- TEXTE EXTRAIT:
#####

Avenir : le vocable avenir aurait pu être candidat à la place générique occupée dans notre glossaire par celui de futur si nous nous étions uniquement basés sur la première définition du Petit Robert. Toutefois, il nous a semblé intéressant de retenir un sens plus étroit pour cette notion. Un sens que l’on peut rapprocher de la deuxième définition proposée par le Petit Robert de l’avenir comme avenir de quelqu’un, c’est-à-dire « l’état, la situation de quelqu’un dans le temps à venir ». Dans cette perspective, et en élargissant un peu la définition à l’ensemble des entités humaines et non humaines, l’avenir renvoie alors précisément à cette part du futur qui concerne le devenir des gens et des choses, le changement de leur état. Pensé comme avenir, le futur se présente comme une évolution, comme un enchaînement de causes et d’effets que l’on peut chercher à prévoir, anticiper ou, plus modestement, esquisser. On se tient là sur le plan évoqué en introduction d’un rapport plus objectivé au futur : le futur comme objet de nos prévisions détachées. L’avenir concerne ainsi les arts de la prévision (des plus traditionnels comme l’oracle aux plus modernes comme les sciences de la prospective). Il se présente comme un développement à venir qui peut me concerner personnellement (mon avenir) ou concerner une communauté plus large (notre avenir). Cette dimension objectivée n’est pas dans un rapport antagonique avec la question de l’appréciation et de l’émotion. En effet, on peut tout à la fois se préoccuper, craindre ou encore espérer quelque chose de cette évolution que l’on entrevoit, constate ou détermine.

#####

- DONNÉES FOURNIES:
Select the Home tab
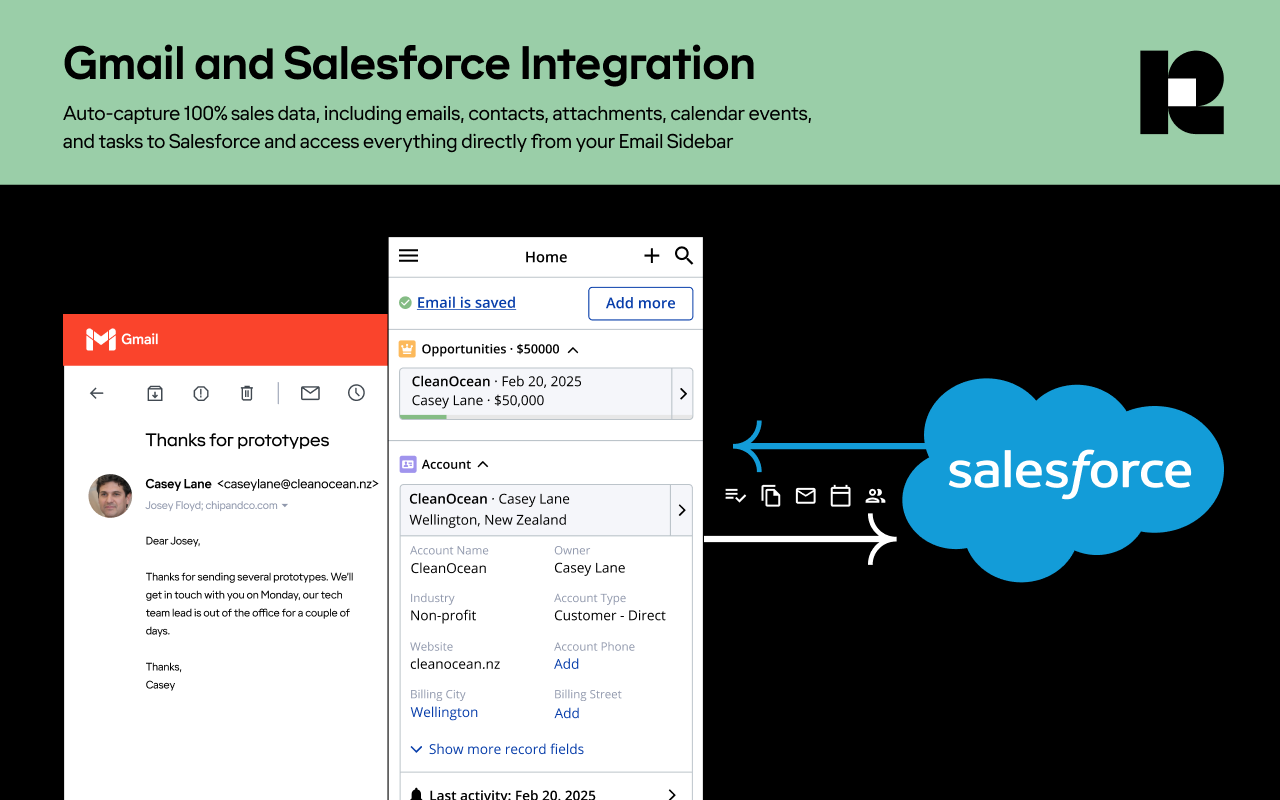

#####

Reformulez sous forme de liste, plus brièvement, le paragraphe du texte extrait qui commence par « Avenir : le vocable avenir », en gardant ses idées principales. Les données n'ont aucun lien avec le texte extrait.

- RÉPONSE ATTENDUE:
- Selon la première définition du Petit Robert, le mot « avenir » aurait pu occuper la place générique prise par « futur » dans le glossaire. On lui a pourtant préféré un sens plus étroit.
- Ce sens rejoint la deuxième définition du Petit Robert : « l'état, la situation de quelqu'un dans le temps à venir ». Il est élargi ici aux entités humaines et non humaines.
- L'avenir désigne la part du futur qui concerne le devenir des gens et des choses, c'est-à-dire le changement de leur état.
- Vu comme avenir, le futur apparaît comme une évolution, un enchaînement de causes et d'effets que l'on peut prévoir, anticiper ou esquisser.
- Il relève d'un rapport objectivé au futur, qui devient l'objet de prévisions détachées.
- Il touche les arts de la prévision, de l'oracle aux sciences de la prospective.
- Il peut concerner une personne (« mon avenir ») ou une communauté plus large (« notre avenir »).
- Cette dimension objectivée ne s'oppose pas à l'appréciation ni à l'émotion : on peut se préoccuper de cette évolution, la craindre ou en espérer quelque chose.